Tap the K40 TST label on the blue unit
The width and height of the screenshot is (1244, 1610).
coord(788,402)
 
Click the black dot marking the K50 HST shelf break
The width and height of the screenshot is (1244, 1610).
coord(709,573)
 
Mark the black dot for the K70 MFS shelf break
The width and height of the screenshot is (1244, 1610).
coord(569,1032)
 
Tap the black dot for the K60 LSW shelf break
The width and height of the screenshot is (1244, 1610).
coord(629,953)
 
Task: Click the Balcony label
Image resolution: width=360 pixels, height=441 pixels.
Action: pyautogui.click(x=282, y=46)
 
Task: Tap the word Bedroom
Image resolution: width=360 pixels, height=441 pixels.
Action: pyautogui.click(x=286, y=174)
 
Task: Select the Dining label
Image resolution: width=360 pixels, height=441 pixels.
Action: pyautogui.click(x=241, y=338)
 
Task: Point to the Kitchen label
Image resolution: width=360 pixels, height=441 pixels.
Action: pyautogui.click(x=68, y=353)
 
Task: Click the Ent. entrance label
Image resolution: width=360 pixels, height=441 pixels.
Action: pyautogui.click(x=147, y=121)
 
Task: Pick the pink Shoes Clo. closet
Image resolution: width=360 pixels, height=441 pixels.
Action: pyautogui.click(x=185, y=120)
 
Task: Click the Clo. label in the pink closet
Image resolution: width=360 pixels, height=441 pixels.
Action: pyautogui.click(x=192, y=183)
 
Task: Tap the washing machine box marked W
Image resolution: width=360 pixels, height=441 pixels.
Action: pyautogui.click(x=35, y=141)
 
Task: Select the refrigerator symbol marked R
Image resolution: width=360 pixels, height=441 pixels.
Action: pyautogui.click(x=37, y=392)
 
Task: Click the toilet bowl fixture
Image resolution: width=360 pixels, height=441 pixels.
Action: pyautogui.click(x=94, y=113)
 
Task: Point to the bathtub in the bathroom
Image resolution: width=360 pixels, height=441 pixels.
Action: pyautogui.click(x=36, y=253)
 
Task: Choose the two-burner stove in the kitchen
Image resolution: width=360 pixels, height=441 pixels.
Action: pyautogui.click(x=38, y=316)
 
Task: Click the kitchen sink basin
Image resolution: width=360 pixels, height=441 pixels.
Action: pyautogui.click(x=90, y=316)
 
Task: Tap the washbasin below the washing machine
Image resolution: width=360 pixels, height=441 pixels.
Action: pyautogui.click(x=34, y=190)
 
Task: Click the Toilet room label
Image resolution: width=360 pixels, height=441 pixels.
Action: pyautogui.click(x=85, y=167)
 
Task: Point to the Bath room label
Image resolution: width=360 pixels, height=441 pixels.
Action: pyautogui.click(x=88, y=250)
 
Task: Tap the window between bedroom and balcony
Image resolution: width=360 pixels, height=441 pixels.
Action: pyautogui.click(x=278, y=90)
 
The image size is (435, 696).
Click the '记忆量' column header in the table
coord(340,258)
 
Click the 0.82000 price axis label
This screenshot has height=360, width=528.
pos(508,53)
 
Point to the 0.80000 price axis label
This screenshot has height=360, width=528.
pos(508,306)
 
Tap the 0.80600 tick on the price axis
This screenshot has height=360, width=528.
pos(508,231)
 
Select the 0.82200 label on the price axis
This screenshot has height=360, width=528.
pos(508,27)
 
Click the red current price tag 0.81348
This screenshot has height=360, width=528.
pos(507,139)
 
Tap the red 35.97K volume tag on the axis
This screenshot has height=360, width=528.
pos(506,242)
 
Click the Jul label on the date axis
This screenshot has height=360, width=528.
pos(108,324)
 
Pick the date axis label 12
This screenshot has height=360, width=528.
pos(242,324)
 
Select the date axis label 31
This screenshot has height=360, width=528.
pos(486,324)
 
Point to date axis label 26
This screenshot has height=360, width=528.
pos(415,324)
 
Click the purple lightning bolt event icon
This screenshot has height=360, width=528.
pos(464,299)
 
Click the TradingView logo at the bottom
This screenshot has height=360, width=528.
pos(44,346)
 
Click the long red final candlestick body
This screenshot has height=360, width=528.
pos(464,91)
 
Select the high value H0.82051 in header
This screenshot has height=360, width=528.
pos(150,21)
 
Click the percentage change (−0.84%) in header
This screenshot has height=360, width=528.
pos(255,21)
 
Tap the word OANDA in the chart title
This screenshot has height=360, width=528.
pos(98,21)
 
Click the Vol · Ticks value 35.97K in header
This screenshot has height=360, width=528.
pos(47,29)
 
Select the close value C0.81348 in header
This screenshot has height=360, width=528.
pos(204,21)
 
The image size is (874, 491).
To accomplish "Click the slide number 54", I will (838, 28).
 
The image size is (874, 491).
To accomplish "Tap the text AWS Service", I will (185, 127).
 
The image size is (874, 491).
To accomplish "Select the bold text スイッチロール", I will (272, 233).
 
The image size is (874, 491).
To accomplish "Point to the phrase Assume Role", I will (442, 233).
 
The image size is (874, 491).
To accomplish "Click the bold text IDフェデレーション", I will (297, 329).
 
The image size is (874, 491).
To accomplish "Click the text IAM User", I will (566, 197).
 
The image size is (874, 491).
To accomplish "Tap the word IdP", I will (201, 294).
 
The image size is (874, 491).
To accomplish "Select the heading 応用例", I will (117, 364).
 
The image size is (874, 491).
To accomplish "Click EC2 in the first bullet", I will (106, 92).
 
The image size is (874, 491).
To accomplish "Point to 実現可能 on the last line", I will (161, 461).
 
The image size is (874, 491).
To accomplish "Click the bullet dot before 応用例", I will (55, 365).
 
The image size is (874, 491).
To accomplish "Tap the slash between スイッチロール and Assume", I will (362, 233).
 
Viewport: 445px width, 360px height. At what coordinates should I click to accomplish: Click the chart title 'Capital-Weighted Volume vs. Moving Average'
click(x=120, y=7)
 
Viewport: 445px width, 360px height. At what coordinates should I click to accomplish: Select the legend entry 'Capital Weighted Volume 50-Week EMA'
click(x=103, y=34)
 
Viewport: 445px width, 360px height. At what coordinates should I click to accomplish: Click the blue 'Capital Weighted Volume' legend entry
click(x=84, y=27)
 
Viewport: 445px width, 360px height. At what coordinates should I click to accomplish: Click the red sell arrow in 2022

■ What the task asks
Reproduce the rows from the line containing "Task: Point to the Kitchen label" through the line containing "Action: pyautogui.click(x=192, y=183)", inclusive, without altering them.

■ Task output
Task: Point to the Kitchen label
Image resolution: width=360 pixels, height=441 pixels.
Action: pyautogui.click(x=68, y=353)
 
Task: Click the Ent. entrance label
Image resolution: width=360 pixels, height=441 pixels.
Action: pyautogui.click(x=147, y=121)
 
Task: Pick the pink Shoes Clo. closet
Image resolution: width=360 pixels, height=441 pixels.
Action: pyautogui.click(x=185, y=120)
 
Task: Click the Clo. label in the pink closet
Image resolution: width=360 pixels, height=441 pixels.
Action: pyautogui.click(x=192, y=183)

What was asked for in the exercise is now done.